Bibliography: “The Quickhull Algorithm for Convex Hulls,” ACM Transactions on Mathematical Software, Vol. 22, No 4, December 1996, Pages 469-483, Barber, Dobkin and Huhdanpaa
Documentation: https://www.nv5geospatialsoftware.com/docs/QHULL.html
One application consists in building the largest convex polygon around a set of random points. The IDL code example below is showing how to use QHULL in such context, and how to locate the centroid of the output polygon afterwards.
The QHULL routine will output the list of vertices to build the largest convex polygon around the set of input points.

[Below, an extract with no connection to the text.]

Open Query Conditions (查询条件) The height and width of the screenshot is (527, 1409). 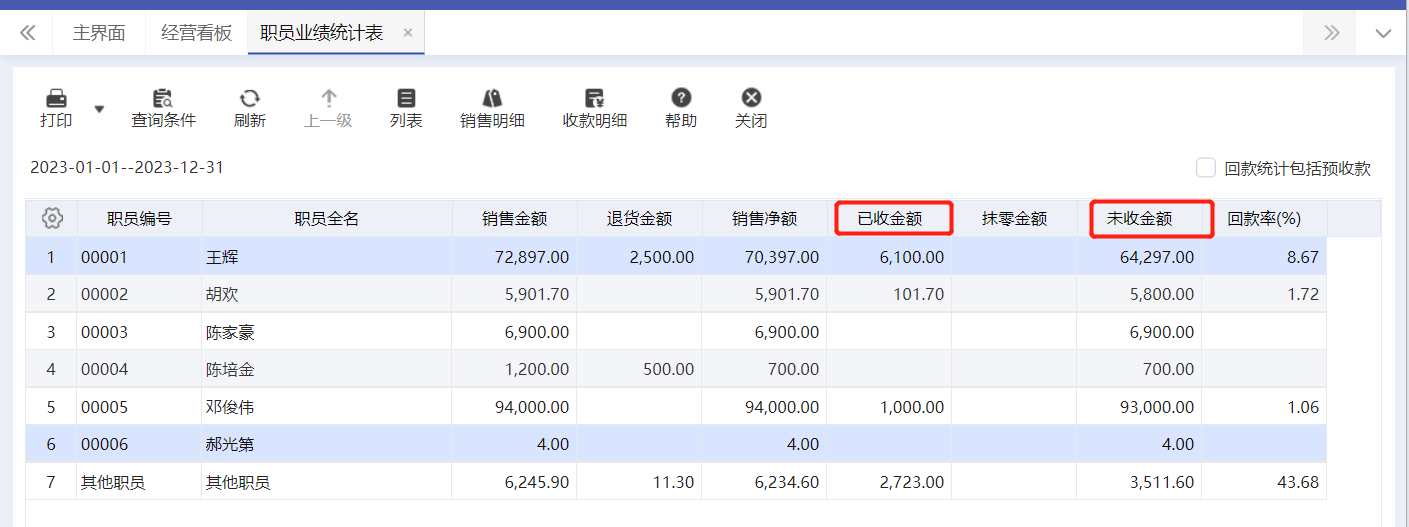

However those vertices are not necessarily in the right order
IDL> PRINT,t
2 7
5 0
7 5
0 3
3 2
The above output should be interpreted as follows:
Line 1: a line should be set between point 2 and point 7 of the input dataset
Line 2: a line should be set between point 5 and point 0 of the input dataset
Line 3: a line should be set between point 7 and point 5 of the input dataset
Line 4: a line should be set between point 0 and point 3 of the input dataset
Line 5: a line should be set between point 3 and point 2 of the input dataset
In order to plot this polygon, the vertices must be ordered in a way that creates a continuous line i.e.
2 >> 7 >> 5 >> 0 >> 3 >> 2
The reordering of the vertices is done by a FOR loop going through each individual points of the second column of the t variable, and sorting them in the appropriate way to create the continuous line. Output verts variable includes the order of vertices :
IDL > PRINT," Polygon vertices order: ", verts
Polygon vertices order: 2 7 5 0 3 2
Code example:
PRO test_qhull
; input the x and y coordinates of the point cloud
x1=double([6.712645 , 6.712720 , 6.712706 , 6.712648, 6.712660 , 6.712706 , 6.71270, 6.7127685])
y1=double([49.406416, 49.406440, 49.406377 , 49.406376, 49.406420, 49.406456 , 49.406390, 49.406416])
; display the input points
p=PLOT(x1, y1,LINESTYLE=6,SYM_SIZE=0.5,SYMBOL='o',SYM_FILLED=0,title='QHULL Test', COLOR='red',DIMENSIONS=[1000,400 ])
; run QHULL routine and display the output t variable including the vertices of the largest convex POLYGON of this point cloud
QHULL,x1, y1, t
PRINT," Output list of vertices (t variable) from QHULL: "
PRINT, t
; determine the vertices order from the t output variable from QHULL, and print the vertices order
verts=INTARR(N_ELEMENTS(t[0,*])+1)
verts[0]=t[0,0]
verts[1]=t[1,0]
FOR i=1,N_ELEMENTS(t[0,*])-1 DO BEGIN
id=WHERE(t[0,*] EQ verts[i])
verts[i+1]=t[1,id]
ENDFOR
PRINT," Polygon vertices order: ", verts
; order the points in x1 and y1 vectors based on vertices order
x2=x1[verts]
y2=y1[verts]
; determine the centroid of the polygon using the IDLanROI object
roi=IDLanROI()
roi.SetProperty,Data=TRANSPOSE([[x2],[y2]])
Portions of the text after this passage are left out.